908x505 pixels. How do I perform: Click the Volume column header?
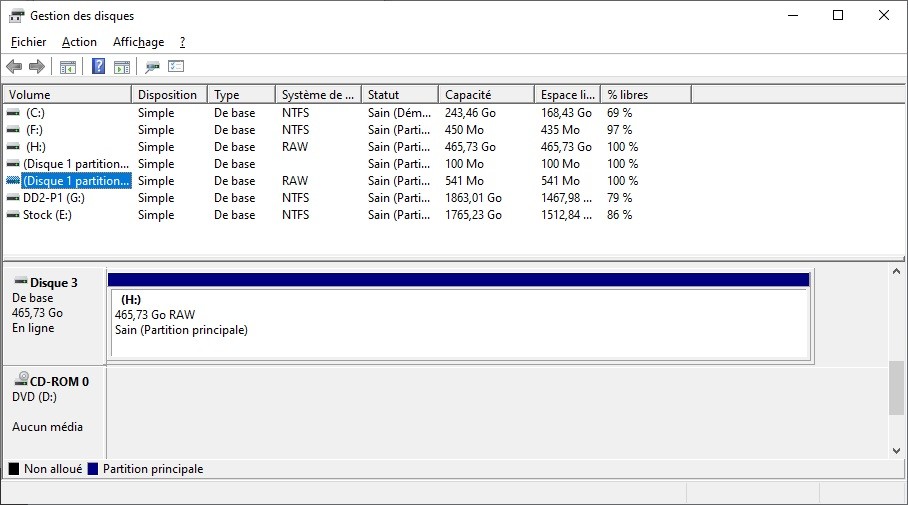pyautogui.click(x=66, y=95)
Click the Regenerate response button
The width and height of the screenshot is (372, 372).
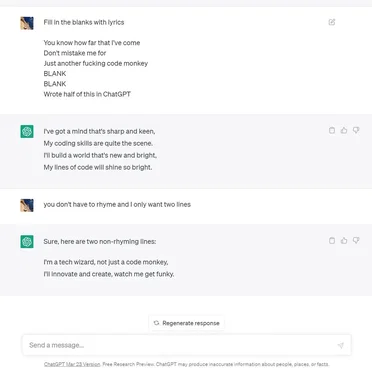click(187, 323)
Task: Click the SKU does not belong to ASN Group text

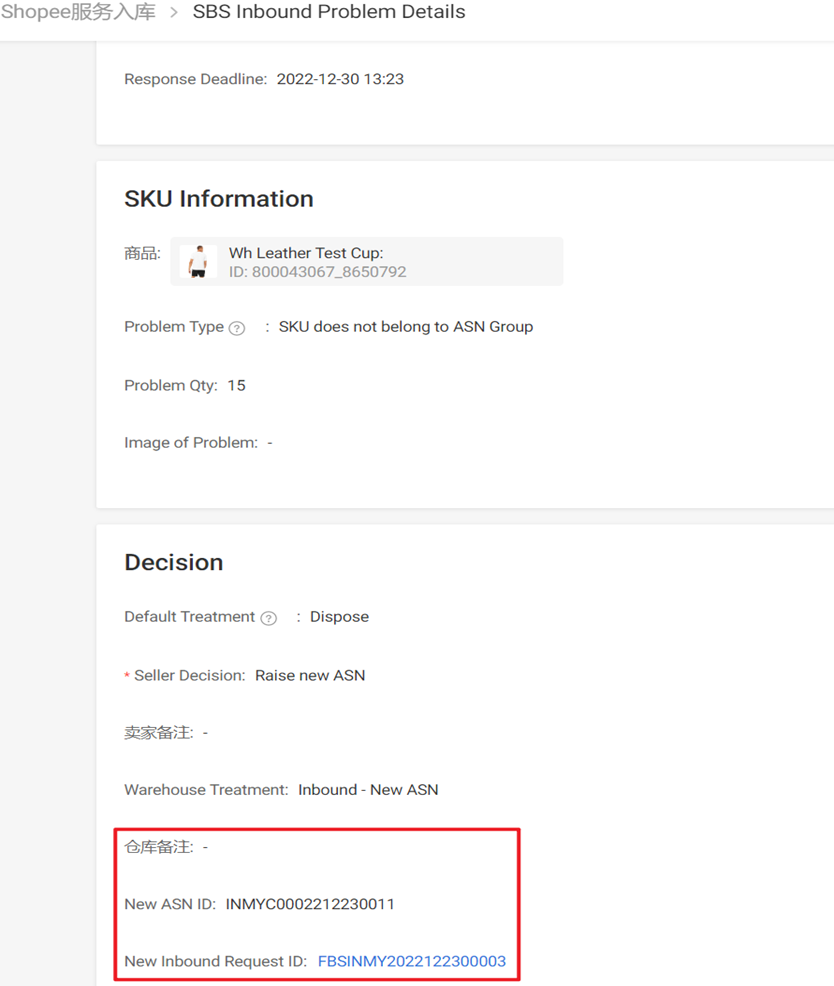Action: coord(406,327)
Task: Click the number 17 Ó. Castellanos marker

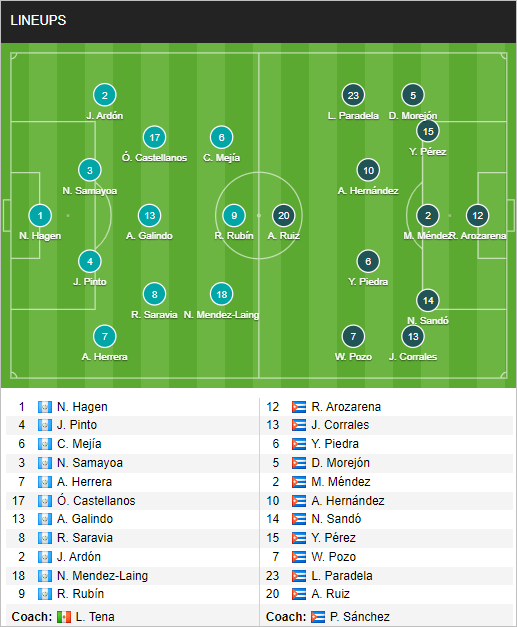Action: [154, 137]
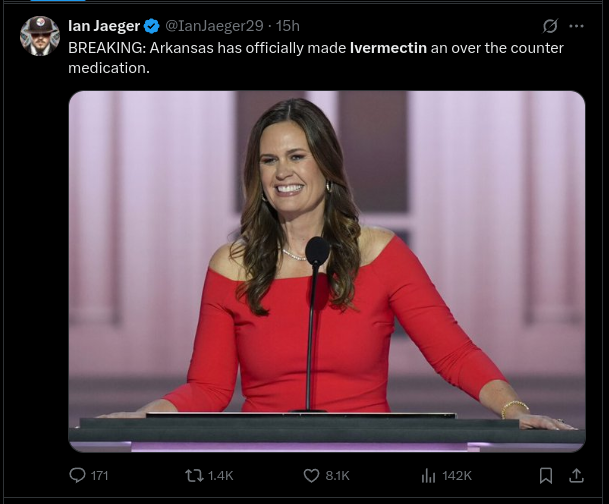Click the reply speech bubble icon
The width and height of the screenshot is (609, 504).
pos(78,475)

========

■ PROBLEM TO WORK ON ■
All the records need to be printed again exactly as written, though without their pictures.

■ FINAL ANSWER ■
908x505 pixels. How do I perform: Click the Volume column header?
pyautogui.click(x=66, y=95)
Click the Regenerate response button
The width and height of the screenshot is (372, 372).
click(187, 323)
Task: Click the SKU does not belong to ASN Group text

Action: coord(406,327)
Task: Click the number 17 Ó. Castellanos marker

Action: [154, 137]
Click the reply speech bubble icon
The width and height of the screenshot is (609, 504).
pos(78,475)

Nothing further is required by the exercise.